Project: chromium Issues People Development process History Sign in
New issue
Advanced search Search tips
Starred by 2 users
Status: Archived
Owner:
Closed: Jan 2017
Cc:
EstimatedDays: ----
NextAction: ----
OS: Chrome
Pri: 2
Type: Bug



Sign in to add a comment
scheduler was dead but didn't get shutdown on the server
Project Member Reported by snanda@chromium.org, Jan 9 2017 Back to list
The last few whirlwind-paladin builds have been failing:

https://viceroy.corp.google.com/chromeos/build_details?build_config=whirlwind-paladin&build_number=6714

Looking closer it appears that the HWTest stage is failing with test aborts.  Are there not enough healthy DUTs to run the HWTests against?

http://cautotest.corp.google.com/afe/#tab_id=view_job&object_id=95207766


 
There are 0 healthy whirlwind or gale duts in the CQ pool.
Labels: Hotlist-TreeCloser
Comment 3 by ra...@google.com, Jan 9 2017
There doesn't seem to be anything wrong with the Whirlwind devices.

It looks like there are stuck jobs on the shard for the affected Whirlwind hosts. I compared the output (after selecting "Show verifies, repairs, cleanups and resets") at these two URLs:

http://cautotest/afe/#tab_id=view_host&object_id=5591
http://chromeos-server82.cbf.corp.google.com/afe/#tab_id=view_host&object_id=5591


Job 95022619 seems to be aborted on the master, but still queued on the shard. I suspect this is the cause of hwtest aborts.
Comment 4 by ra...@google.com, Jan 9 2017
Cc: ra...@google.com
Owner: snanda@chromium.org
reassigning to snanda@ to find out who can cancel the stuck jobs and revive the Whirlwind hosts on chromeos-server82
Owner: dgarr...@chromium.org
Hopefully the current deputy (dgarret) knows?
Comment 6 by ra...@google.com, Jan 9 2017
Ah sorry, I confirmed with dgarrett in crosoncall@ that he's taking a look at the problem
Cc: xixuan@chromium.org pprabhu@chromium.org
There seems to be a shard configuration issue.

From pprabhu:
http://chromeos-server82.cbf.corp.google.com/afe/#tab_id=view_host&object_id=774
this says that whirlwind is on chromeos-server82.cbf
but serverDB does disagree.

atest server list:
Hostname     : chromeos-server82.cbf.corp.google.com
Status       : primary
Roles        : shard
Attributes   : {u'board': u'wizpig, falco_li'}
Date Created : 2016-08-11 14:50:20
Date Modified: 2016-08-11 14:50:20
Note         : None


That's a different set of boards. I'm guessing this is the real cause.
Summary: whirlwind/gale shard is misconfigured? (was: whirlwind paladins are failing: lack of healthy DUTs?)
Comment 9 by ra...@google.com, Jan 9 2017
Gale doesn't seem to be using a shard (shard:null)

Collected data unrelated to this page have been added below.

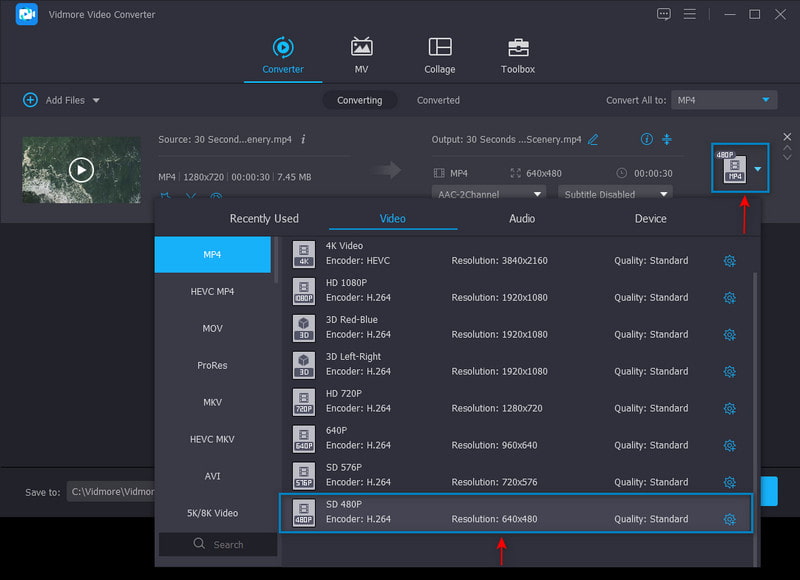This screenshot has height=580, width=800.
Task: Expand the Subtitle Disabled dropdown
Action: click(615, 194)
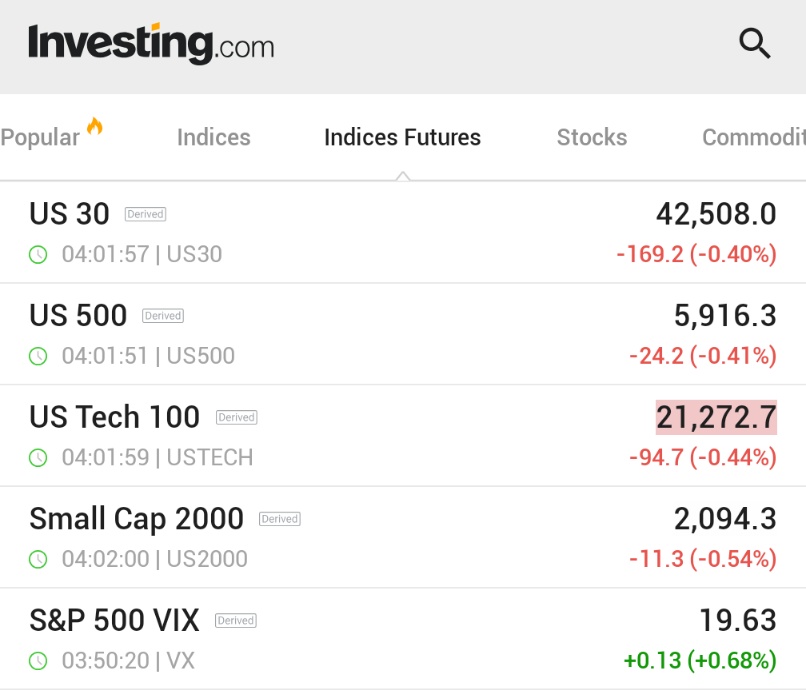Click the Investing.com logo
806x692 pixels.
click(x=151, y=44)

That might be my fault - I added the Gale paladin as a nonblocking paladin (important:false) in December. Note that currently the Gale build is broken due to b/34166290 and that is OK
Owner: shuqianz@chromium.org
I suspect something happened to the shard configuration on the 7th, which caused these issues. What happened, or what to do about it I'm not sure.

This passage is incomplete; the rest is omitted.